The tracks by Augusta and the Memphis Jug Band are among the comparatively few that will not be familiar to serious students of the blues.  The likes of Muddy Waters, Lead Belly, Son House and McTell may even be thought excessively familiar by now, but there’s no sensible way that they could be excluded from an overview such as this, either on historical or musical grounds, and the very adroit programming that I’ve already noted does a lot to mitigate the problem of déjà entendu.  The excellent sound restoration that’s been applied to the older material is also a help; the Songbook is, I think, the first opportunity to hear the 1938 recordings of Roll ’Em and Sweet Patootie Blues in decent sound, and many other vintage items have far more life and vibrancy than on previous reissues.  It’s a slightly irritating surprise, therefore, that there’s an intrusive tape hiss on Sam Chatmon’s performance from 1978!

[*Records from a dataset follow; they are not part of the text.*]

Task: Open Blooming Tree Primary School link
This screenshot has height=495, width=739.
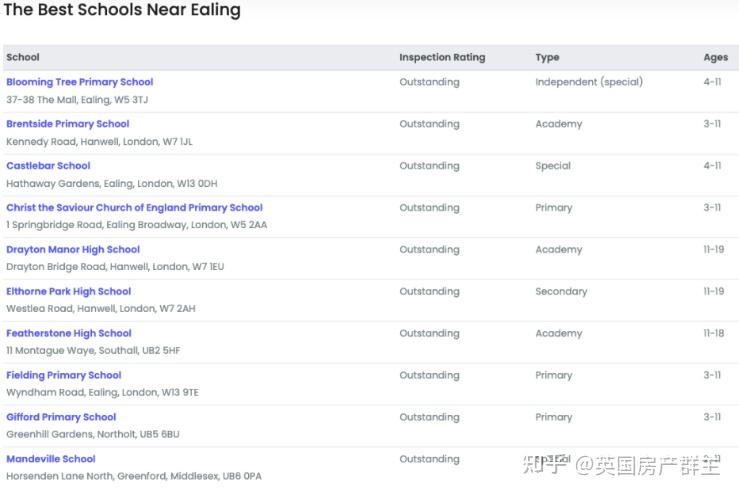Action: 80,82
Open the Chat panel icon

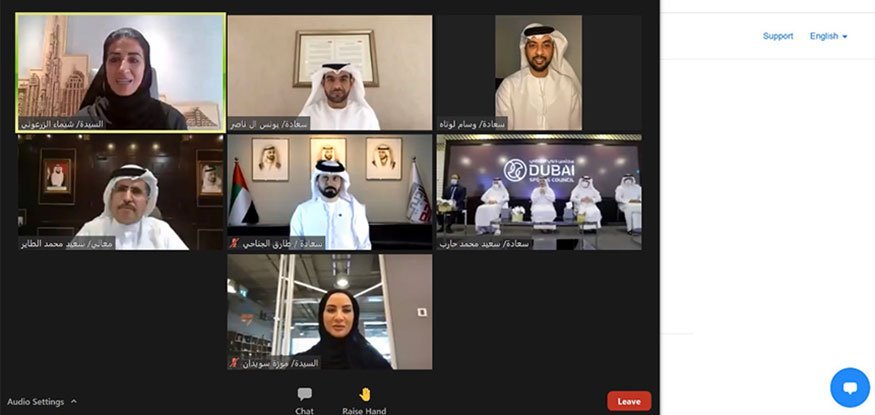coord(305,394)
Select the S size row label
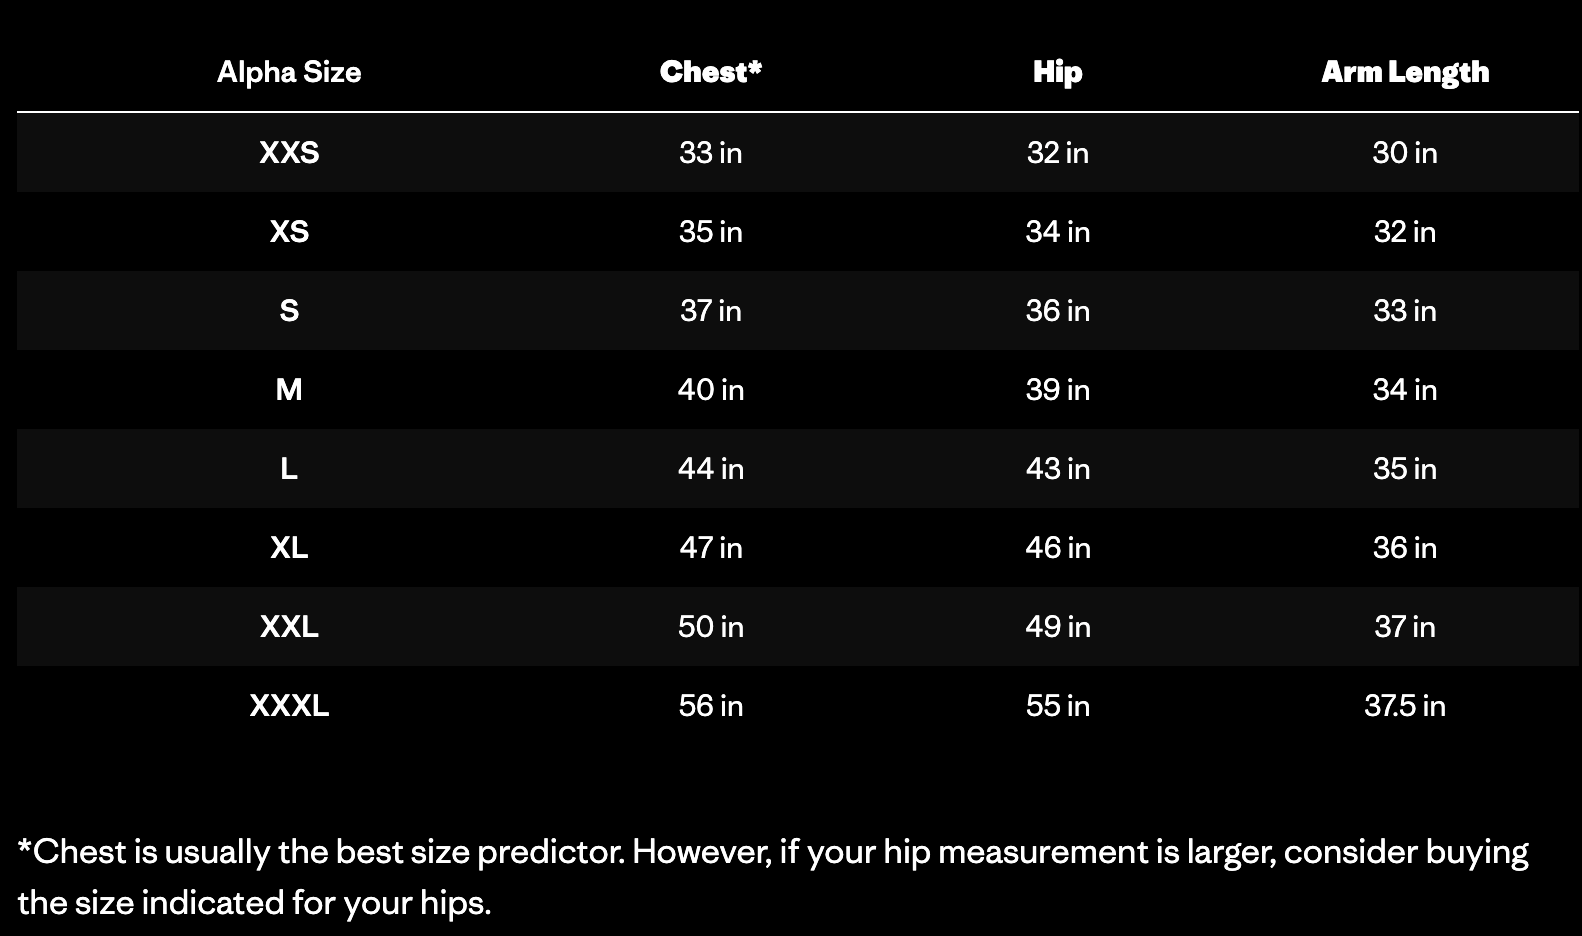The image size is (1582, 936). click(x=289, y=310)
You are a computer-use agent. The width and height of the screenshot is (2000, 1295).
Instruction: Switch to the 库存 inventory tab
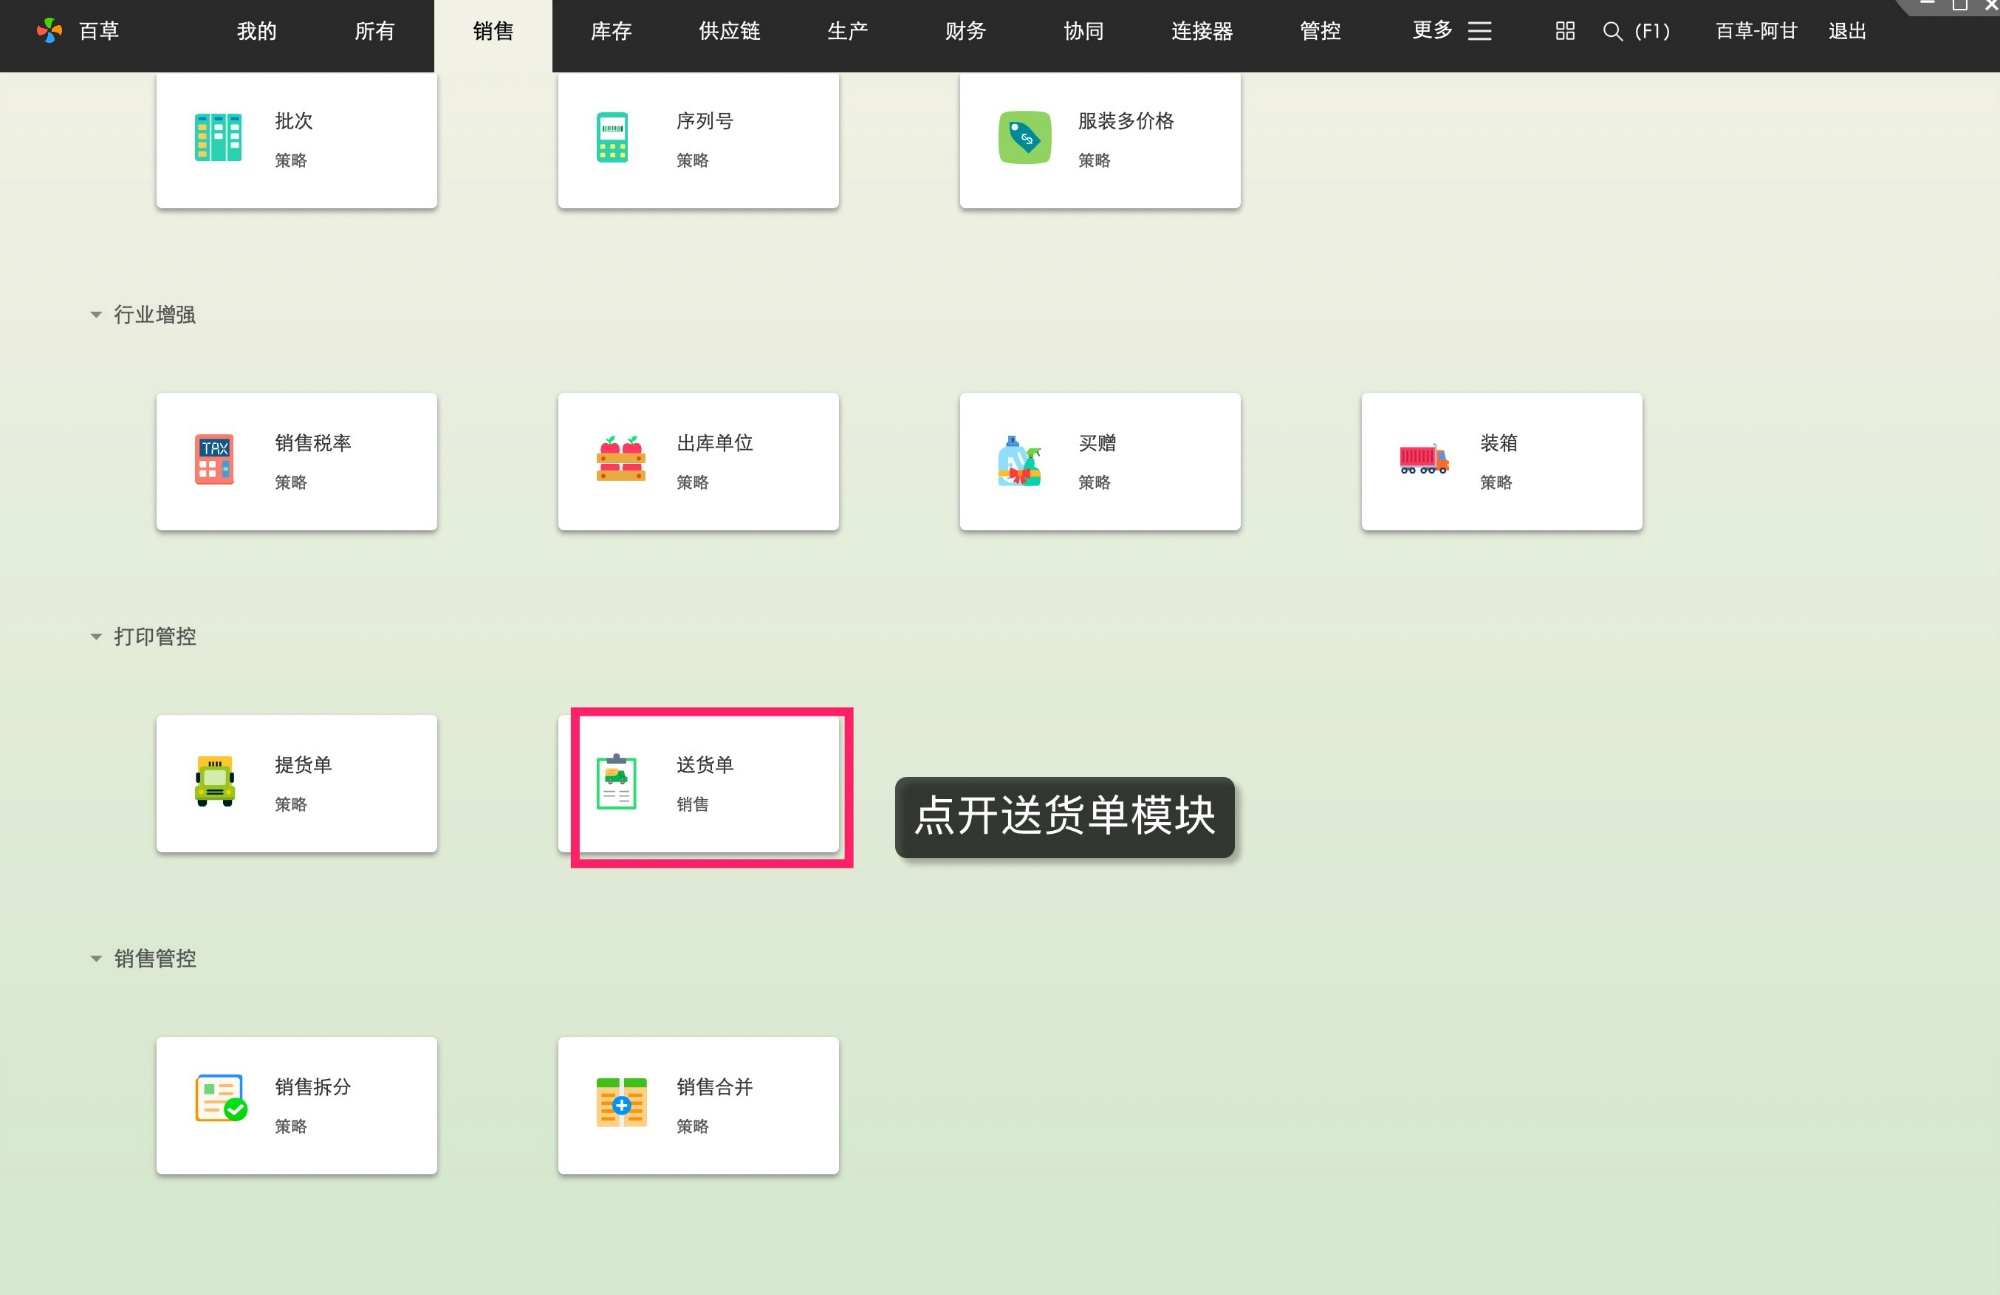point(610,31)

That’s a minor gripe, though.  I’ve noted that Lomax brought various modes of scholarly enquiry to folk music, and that while doing so he recorded many masterpieces of popular expression; let me conclude by highlighting the three consecutive versions of Joe Turner, which between them exemplify both these aspects of his work.  The tracks by Ed Young, the Pratcher Brothers and Big Bill Broonzy demonstrate the evolution of both song and subject, respectively dealing with the historical Joe Turner, the ‘long chain man’ who transported convicts in the 1890s; the absent lover of adaptations by WC Handy and others (although for the Pratchers, the lyrics are much less functionally important than their stomping dance rhythms); and, in a song that Broonzy said he acquired from his uncle, the ‘mercy man’ who helps the poor in adversity.

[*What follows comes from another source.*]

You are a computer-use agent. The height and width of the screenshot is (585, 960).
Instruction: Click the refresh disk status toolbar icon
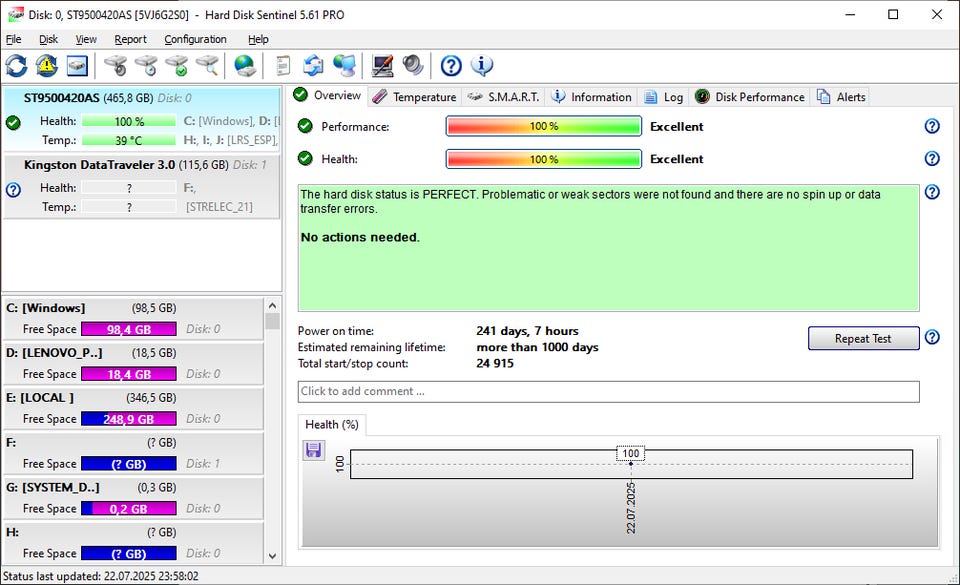pos(16,66)
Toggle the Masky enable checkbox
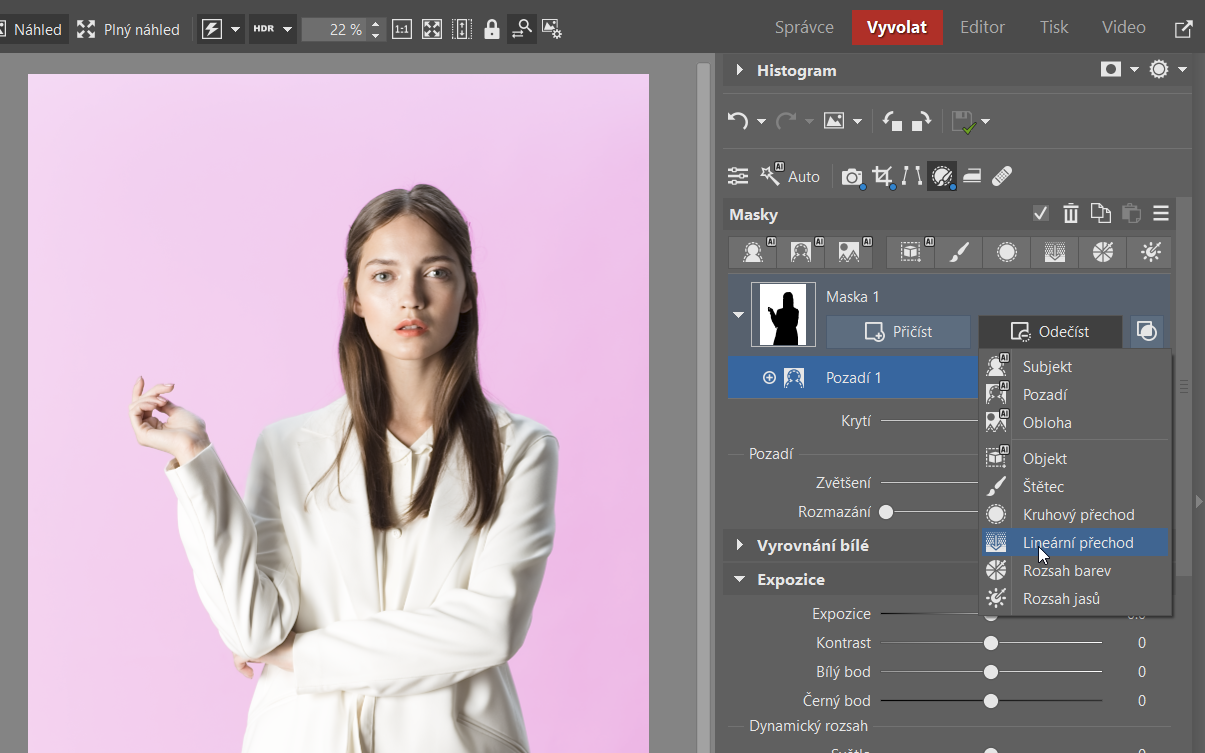 (x=1041, y=213)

Ed Young’s fife playing, accompanied by Hobart Smith’s fretless banjo, is the fruit of an attempt to recreate the conjectured sound of pre-Revolutionary African-American music.  Who knows if it’s anything like the real thing.  And - since it’s some of the most spectacularly beautiful vernacular music ever recorded - who cares?  For those like me who are sceptical, not without reason, of some of Big Bill Broonzy’s statements about the history of the blues, the interview after his song is a useful counterweight asked by Lomax "What are all the facts, if you know, about Joe Turner?"  Bill replies, "It’s no facts to know about that man, because he never was seen, same as John Henry and Frankie and Johnny and them people, and Casey Jones.  Nobody have no real proof on them people, nobody knows nothin’ about them folks; it’s just - I don’t know whether it’s fictitious, or just something people got up, or what.  But for me knowing about them people, I don’t know none of ’em."  How delightful that the speculative romanticism of the Young/Hobart collaboration was instigated by the scholar, and that the sober refusal to hypothesise comes from the blues singer!

If you think you can’t justify buying this set because you’ve got too many of the tracks, think again.  If having too many of the tracks is not a problem, you’re in for a treat.